2. Results and Discussion
2.1. Assessing the Performance of the MALDI-TOF MS Profiles in Discriminating Milk Species
After acquisition of six independent MALDI-TOF MS samples from she-donkey’s, goat’s, cow’s, ewe’s, and buffalo’s crude milks, spectra were visually inspected (Figure 1) and the resulting flattened profiles were compared by gel-like representations, analyzed by unsupervised hierarchical clustering (Figure 2a) and PCA (Figure 2b) using the integrated software Biotyper 3.1 (Bruker Daltonics, Bremen, Germany), and finally by bootstrapped (n = 1000) clustering (Figure 2c) and correlation matrices (Figure 2d) with external statistical software (R Bioconductor, Fred Hutchinson Cancer Research Center, Seattle, WA, USA).
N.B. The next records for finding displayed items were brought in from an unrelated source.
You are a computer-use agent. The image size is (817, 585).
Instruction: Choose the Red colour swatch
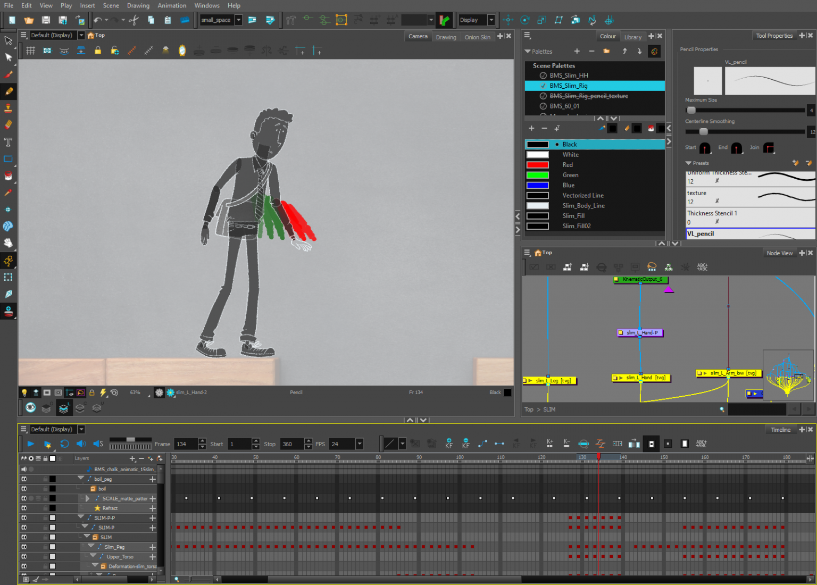pyautogui.click(x=537, y=165)
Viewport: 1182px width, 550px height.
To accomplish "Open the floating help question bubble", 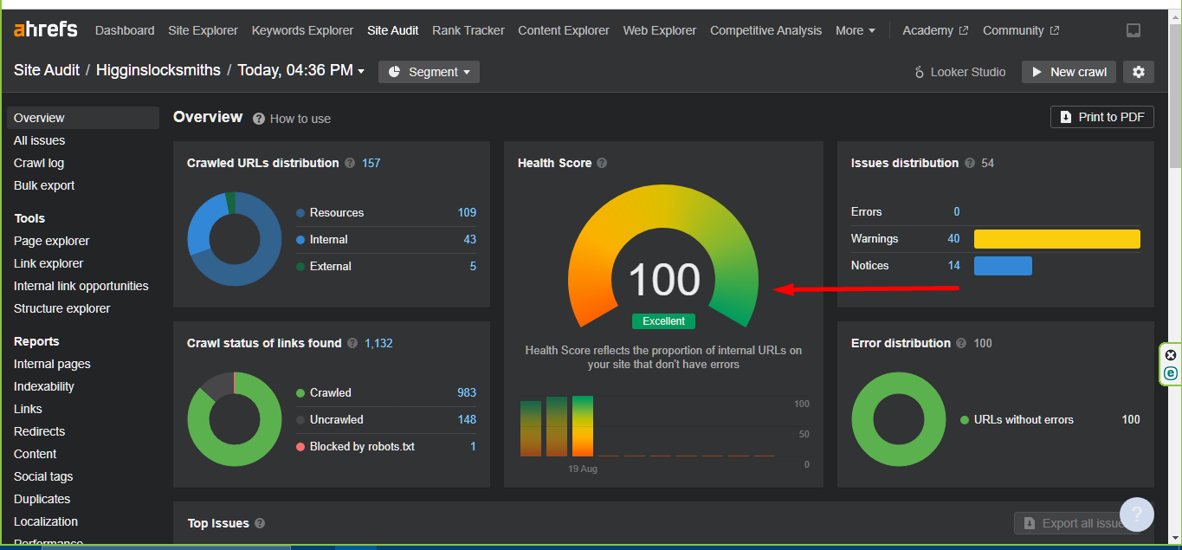I will (x=1136, y=514).
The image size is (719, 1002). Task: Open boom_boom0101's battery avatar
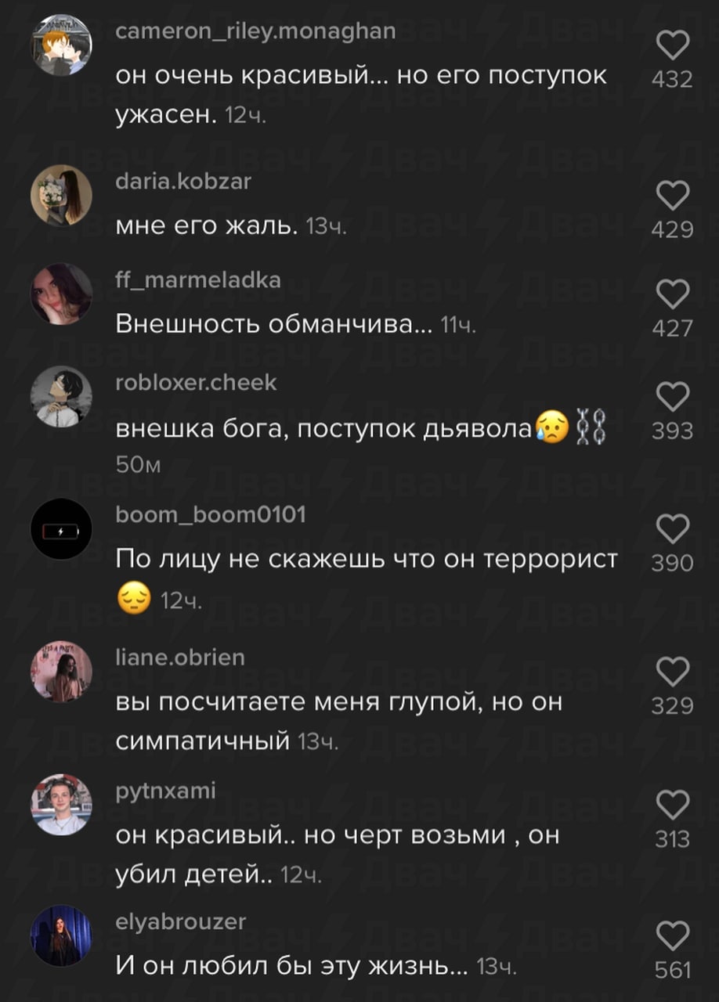pyautogui.click(x=61, y=529)
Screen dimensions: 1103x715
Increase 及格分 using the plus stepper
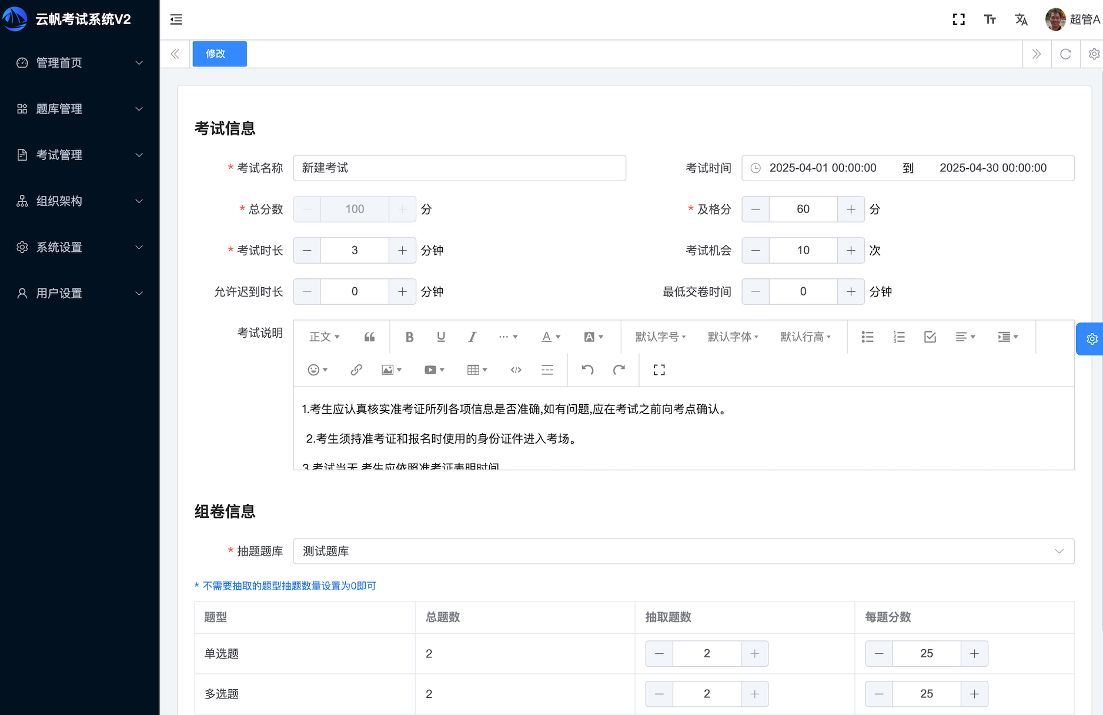(x=851, y=209)
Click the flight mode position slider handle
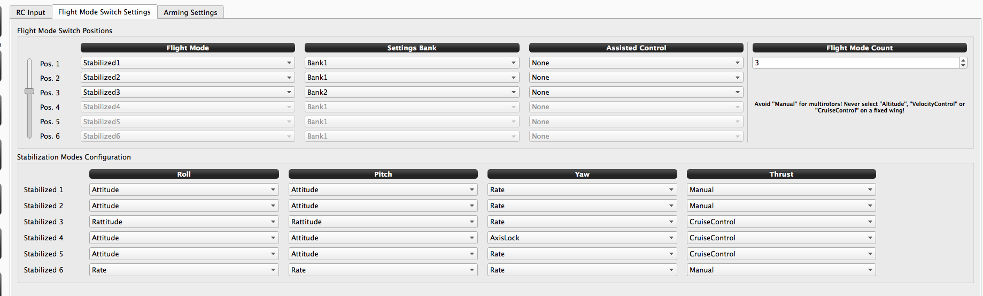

According to the dendrogram (Figure 2a) obtained by clustering the replicated profiles of the five milks and the PCA representation (Figure 2b), we found that the six mass spectra for each milk closely clustered together, whereas the different types of milk resulted well separated from each other. GM and EM displayed the lowest distance (D = 0.39) and clustered in the same clade, proximate to CM. BM and DM (D = 1.18) generated a second clade which in turn clustered with the larger clade formed by GM, EM and CM (D = 1.16). The bootstrapping procedure performed on external software (Figure 2c) confirmed the reliability of the Biotyper elaboration. The Pearson’s correlation matrix obtained from all the profiles displayed a high intra-group similarity and a low inter-group correlation (Figure 2d). GM and EM samples correlated quite well, and this result is in agreement also with clustering analysis that locates these two milks in the same clade.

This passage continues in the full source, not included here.